The Ricordi Archive is regarded as one of the world’s foremost privately owned music collections. The Morgan Library & Museum complements the exhibition with rarities from its own collection, including early editions of texts by William Shakespeare, whose dramaturgical material served as the basis for the operas Otello and Falstaff.

This combination of materials from the two great institutions under the guidance of curators Fran Barulich and Gabriele Dotto gives visitors a unique opportunity to gain first-hand insights into the European cultural scene of the late 19th century. The supporting program of the exhibition also includes a concert with Verdi arias, a screening of Franco Zeffirellis Otello, and a lecture with experts from the Ricordi Archive.

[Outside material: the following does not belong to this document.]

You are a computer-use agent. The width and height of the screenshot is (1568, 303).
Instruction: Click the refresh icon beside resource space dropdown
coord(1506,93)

Colin B. Bailey, Director of the Morgan Library & Museum, said: “We are delighted to present these highlights from the Ricordi Archive, showing how Italy’s pre-eminent composer shaped what would become two of his crowning achievements, Otello and Falstaff. A collection of set designs, costumes from Milan’s Teatro alla Scala, autograph manuscripts, contracts, publications, publicity, video excerpts from recent productions, as well as objects from the Morgan’s collection enable visitors to experience the tremendous collaborative efforts behind an operatic production.”

Thomas Rabe, Chairman & CEO of Bertelsmann, said: “The name Ricordi stands for 200 years of Italian opera and music history. As the owners of the Ricordi Archive, we are very aware of the importance of this European cultural asset and take responsibility for its sustained preservation, care and development. Exhibitions like the one in New York, in partnership with the Morgan Library, are a great opportunity to keep the creative work of earlier generations alive and to reach audiences beyond the musicological community.”

A formative influence on European cultural history The richly textured exhibition “Verdi: Creating Otello and Falstaff - Highlights from the Ricordi Archive” describes the creative process of the two world-famous operas – from initial deliberations about commissioning the celebrated composer to the premieres of Otello in 1887 and Falstaff in 1893. The idea for Otello first arose in 1879, when Verdi was 65, but he did not begin to work on the project in earnest for several more years, when he was in his 70s. There was almost a 16-year hiatus between the 1887 premiere of Otello and the 1871 premiere of Aida. His Milanese publisher Giulio Ricordi teamed up with the librettist Arrigo Boito to develop a diplomatic strategy for luring “the old bear” out of retirement at his country home in Sant’Agata. Their plan worked, and applying his mature compositional skills to two brilliant libretti by Boito, Verdi created two of the greatest operas ever composed.

Giulio Ricordi was ultimately responsible for marketing and managing the two large-scale productions. The exhibition thus provides a deep insight into the work of three geniuses who formed a kind of “business community.”

The partnership with the Morgan Library & Museum offers additional material that enriches the Ricordi exhibition: Shakespeare’s First and Second Folios, rare editions of scores and libretti, contemporary publicity material, an autograph letter from Verdi’s wife, and autograph sketches for Otello.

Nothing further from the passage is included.